Dataset records
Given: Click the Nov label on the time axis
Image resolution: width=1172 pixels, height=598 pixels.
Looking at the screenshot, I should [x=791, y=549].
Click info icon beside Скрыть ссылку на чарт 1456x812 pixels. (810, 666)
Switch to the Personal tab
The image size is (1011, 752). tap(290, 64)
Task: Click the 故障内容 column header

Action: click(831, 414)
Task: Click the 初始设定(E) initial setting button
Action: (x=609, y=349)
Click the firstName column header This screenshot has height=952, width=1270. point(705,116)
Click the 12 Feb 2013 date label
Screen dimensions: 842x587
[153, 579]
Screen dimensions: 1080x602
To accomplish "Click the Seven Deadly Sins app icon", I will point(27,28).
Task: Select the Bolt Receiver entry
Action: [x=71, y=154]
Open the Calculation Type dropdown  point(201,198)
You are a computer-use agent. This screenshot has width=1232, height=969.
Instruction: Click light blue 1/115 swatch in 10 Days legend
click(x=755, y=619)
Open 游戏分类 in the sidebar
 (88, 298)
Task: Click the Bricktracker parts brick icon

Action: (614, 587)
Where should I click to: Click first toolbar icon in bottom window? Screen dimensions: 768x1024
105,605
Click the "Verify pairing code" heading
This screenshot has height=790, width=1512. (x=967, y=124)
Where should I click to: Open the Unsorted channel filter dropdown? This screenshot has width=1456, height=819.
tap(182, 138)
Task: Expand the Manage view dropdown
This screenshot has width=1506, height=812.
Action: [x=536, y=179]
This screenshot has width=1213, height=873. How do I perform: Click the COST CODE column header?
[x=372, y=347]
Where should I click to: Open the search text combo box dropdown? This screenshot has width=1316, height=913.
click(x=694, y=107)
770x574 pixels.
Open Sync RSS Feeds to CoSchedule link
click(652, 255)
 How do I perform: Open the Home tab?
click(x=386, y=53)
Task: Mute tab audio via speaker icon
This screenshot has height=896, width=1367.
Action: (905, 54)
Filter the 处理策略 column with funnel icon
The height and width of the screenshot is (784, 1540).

Goal
Could you put the stretch of the material from the line containing "Task: Mute tab audio via speaker icon" through its end into a numbered list, leaving out blank lines?

Result of this exercise
1. Task: Mute tab audio via speaker icon
2. This screenshot has height=896, width=1367.
3. Action: (905, 54)
4. Filter the 处理策略 column with funnel icon
5. The height and width of the screenshot is (784, 1540).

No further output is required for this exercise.